The Scottish Gallery Edinburgh has
two short videos of Elizabeth Blackadder talking about her painting and printmaking. Her book
The Nature of Things has objects arranged quite formally on plain white backgrounds so I guess this wasn't one of the styles I am to take inspiration from. The BBC has a
nice slide show of her images.
White Still Life is doing what we were asked to do in the last exercise as far as it has multiple viewpoints and pulls the objects together. I'm very excited by
Dragonfruit, bold colours and confident angles, the white background reflects the flesh of the fruit.
This exercise asks for brightly coloured objects to be pinned to coloured paper or fabric. Subverting things slightly, at Christmas I attach brightly coloured objects to a fir tree so this is what I have chosen to draw. I've drawn my Christmas tree many times over the years with varying levels of success. First some sketchbook studies using coloured pencil and water soluble crayon.
These 2 studies are on A3 paper (sorry you can see the ghost of the next drawing through the scan). I need to draw larger.
This is still a very small study, about A4 size. Using coloured pencils on black paper I tried to draw the light coming through the branches from behind but it's a laborious job.
Even severely cropped it's not working for me.
In order to enter the drawing from the side and work up to the edges I did double page spread on 2 sheets of A3 in my sketchbook which I scanned separately and stitched back together. This is with water soluble crayons again to help draw bigger.
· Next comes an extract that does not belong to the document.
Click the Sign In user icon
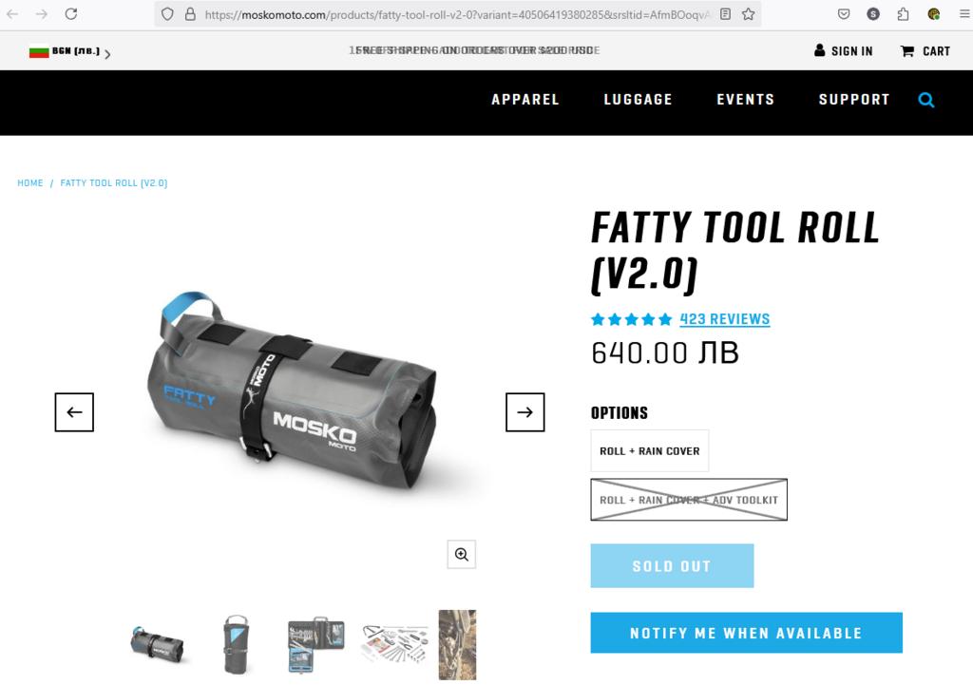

Its not in Elizabeth Blackadder's style and there are large areas that have no drawing and are just space around the tree. However I developed some methods to represent the baubles which I'm reasonably happy with.
Cropped the big drawing fulfils the brief better so I drew a close up oversized view on A3 paper.
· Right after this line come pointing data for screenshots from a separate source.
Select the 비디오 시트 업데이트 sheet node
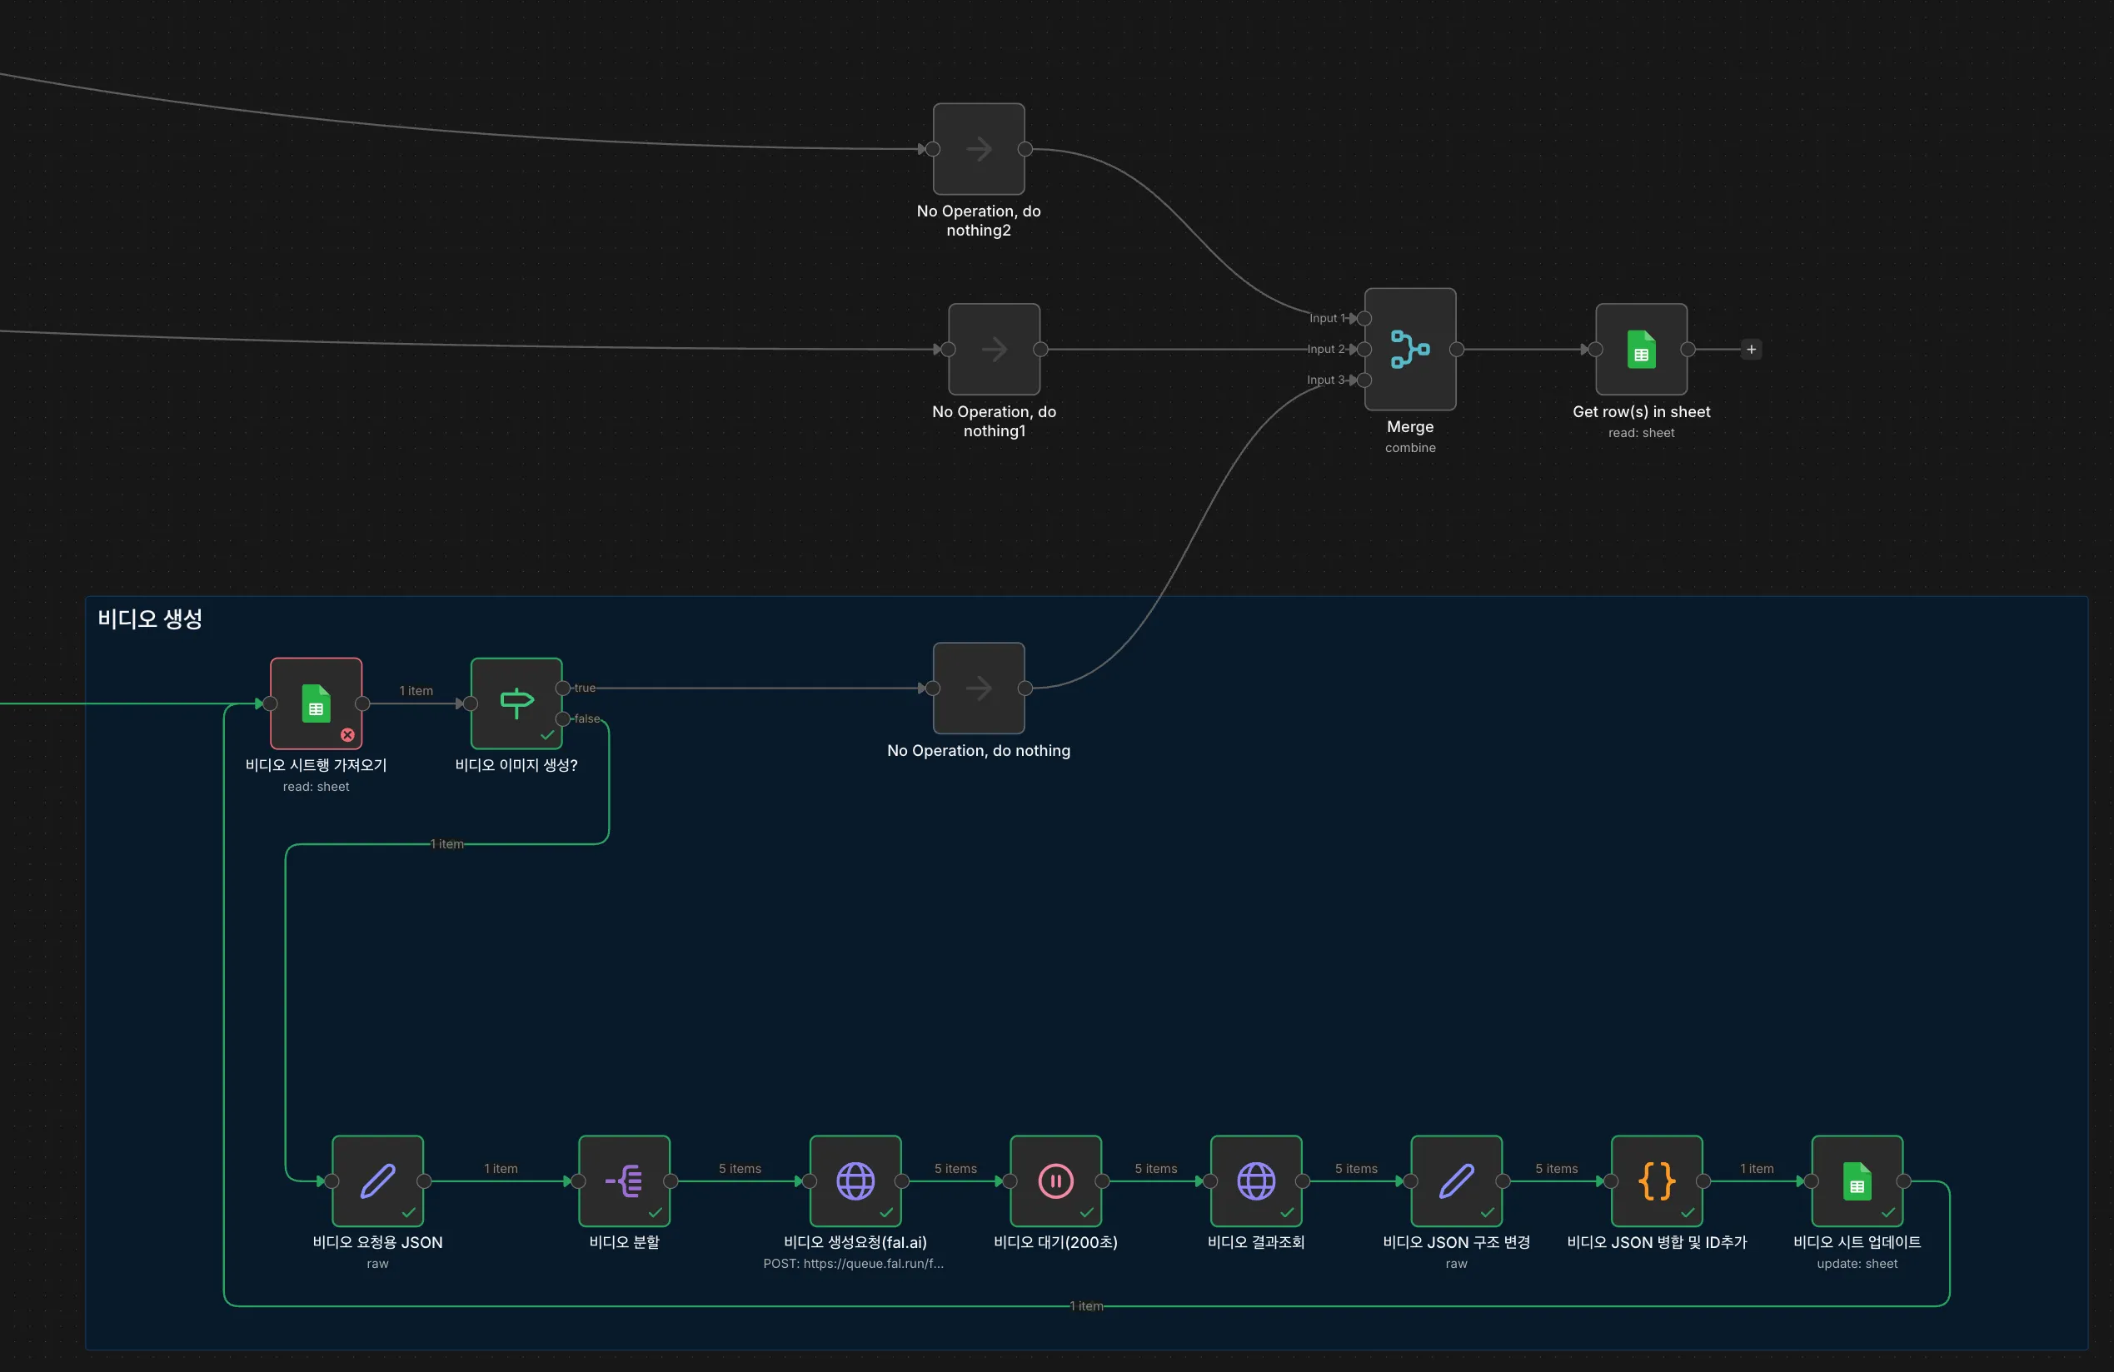2114x1372 pixels. (x=1856, y=1180)
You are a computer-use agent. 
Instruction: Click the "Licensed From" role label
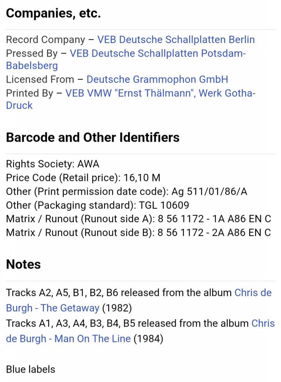(x=40, y=79)
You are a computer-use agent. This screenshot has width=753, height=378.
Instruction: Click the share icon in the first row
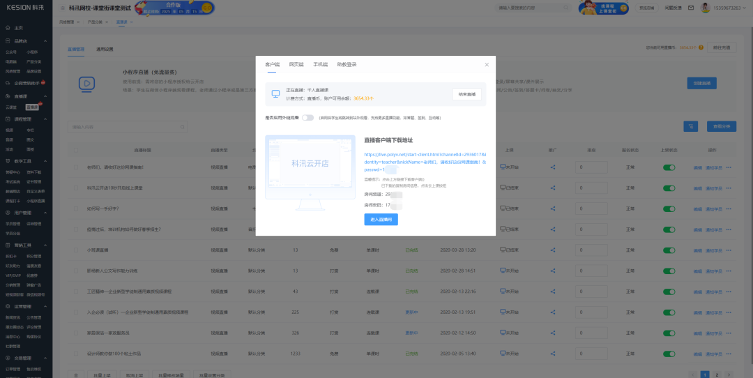553,167
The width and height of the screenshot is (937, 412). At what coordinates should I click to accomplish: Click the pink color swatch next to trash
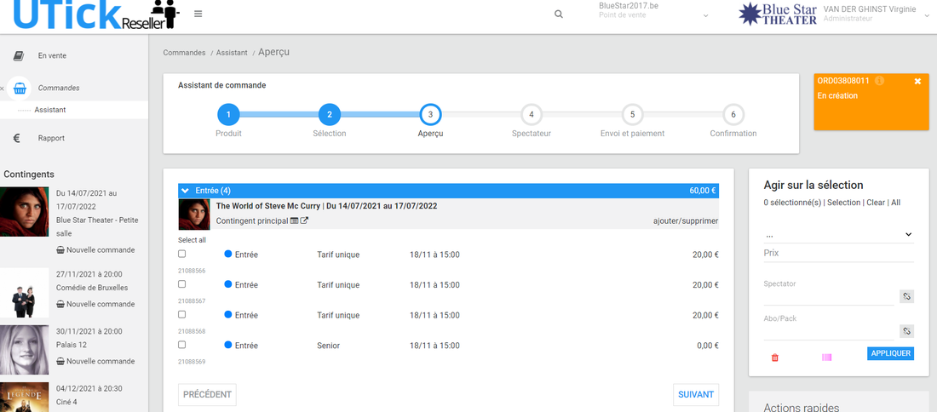(825, 358)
This looks quite a bit better scanned and reduced in size here than it does in real life. I think the problem is that in real life the baubles look ridiculously over-sized. There is an area of plain white paper at the top left hand side but I'm leaving it there as I think adds balance the busyness of the main image. Still aiming for a larger than life picture I used pastels on sugar paper.
It's very brightly coloured in a bland sort of way, but again looks better reduced in size. In the spirit of experimentation I broke the "rules" and added charcoal
I think the charcoal is just confusing but I'm still keen to get some darkness into the image so I had another go with pastels this time using black paper as my support.
The big bauble is actually made from mosaic mirrors but it has lost its solidity in this version. Other than that I like the depth from the black background. This black paper lacks tooth so if I worked from bottom to top I removed most of the pastel with my sleeve. I sprayed it liberally with fixative and had a go at editing.
I can see where I've fiddled and to me it's starting to loose the original freshness and look overworked.